HOW TO COMPLETE THIS TASK:
Below are some entries. Copy each line that holds the string "Request".

--------------------------------------------------

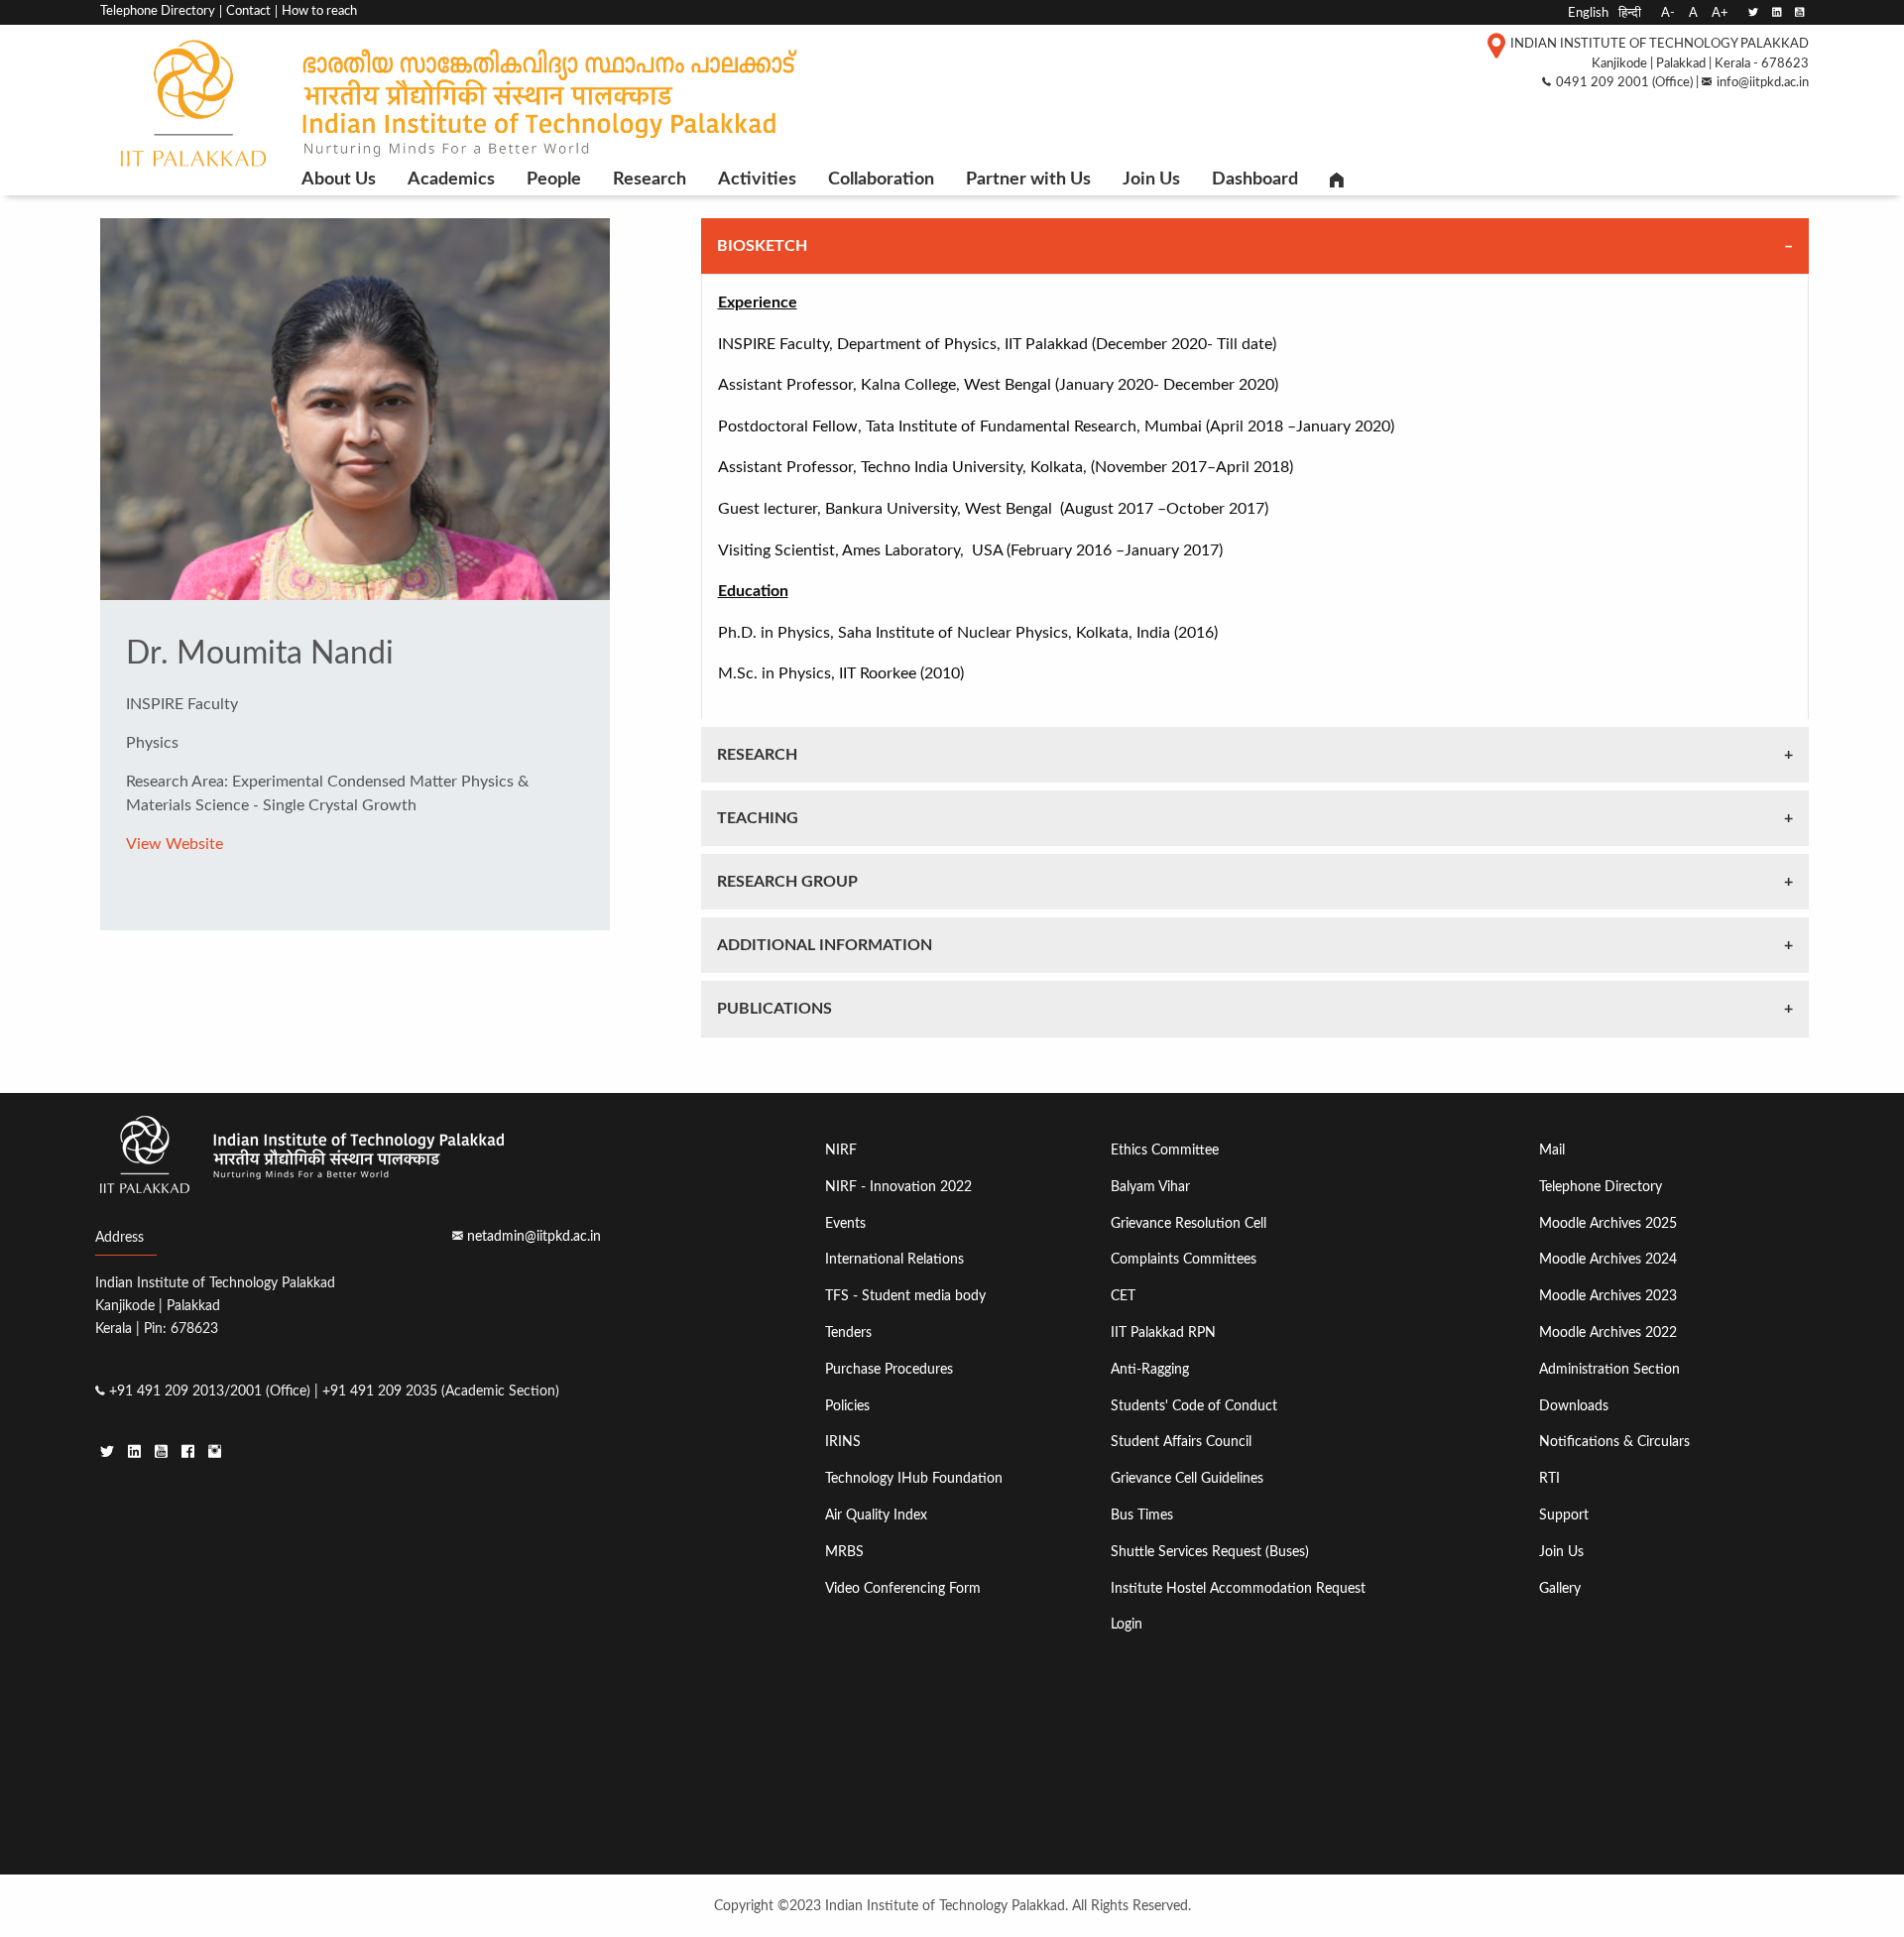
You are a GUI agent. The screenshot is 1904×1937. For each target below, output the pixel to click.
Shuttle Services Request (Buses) (1210, 1551)
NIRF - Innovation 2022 (898, 1186)
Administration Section (1609, 1369)
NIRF (841, 1150)
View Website (174, 844)
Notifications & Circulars (1614, 1441)
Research (649, 179)
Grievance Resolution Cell (1188, 1223)
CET (1123, 1295)
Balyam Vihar (1150, 1186)
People (554, 179)
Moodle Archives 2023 (1608, 1295)
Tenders (848, 1332)
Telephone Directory (157, 11)
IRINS (843, 1441)
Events (845, 1223)
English (1588, 13)
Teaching (757, 818)
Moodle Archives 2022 (1608, 1332)
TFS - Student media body (905, 1295)
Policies (847, 1405)
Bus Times (1142, 1515)
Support (1564, 1515)
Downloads (1573, 1405)
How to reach (319, 11)
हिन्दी (1629, 13)
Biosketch (762, 246)
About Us (338, 179)
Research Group (787, 882)
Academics (451, 179)
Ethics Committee (1165, 1150)
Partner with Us (1028, 179)
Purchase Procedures (889, 1369)
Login (1126, 1624)
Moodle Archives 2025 (1608, 1223)
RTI (1549, 1478)
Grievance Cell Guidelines (1187, 1478)
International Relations (894, 1259)
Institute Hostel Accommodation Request (1238, 1588)
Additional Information (824, 945)
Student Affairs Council (1181, 1441)
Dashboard (1255, 179)
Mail (1552, 1150)
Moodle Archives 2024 (1608, 1259)
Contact (248, 11)
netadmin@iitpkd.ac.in (534, 1236)
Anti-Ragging (1150, 1369)
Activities (757, 179)
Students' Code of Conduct (1194, 1405)
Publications (774, 1009)
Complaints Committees (1183, 1259)
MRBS (844, 1551)
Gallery (1560, 1588)
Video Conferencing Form (903, 1588)
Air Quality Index (876, 1515)
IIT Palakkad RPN (1163, 1332)
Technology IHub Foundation (914, 1478)
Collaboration (881, 179)
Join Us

--------------------------------------------------

ANSWER TO THIS EXERCISE:
Shuttle Services Request (Buses) (1210, 1551)
Institute Hostel Accommodation Request (1238, 1588)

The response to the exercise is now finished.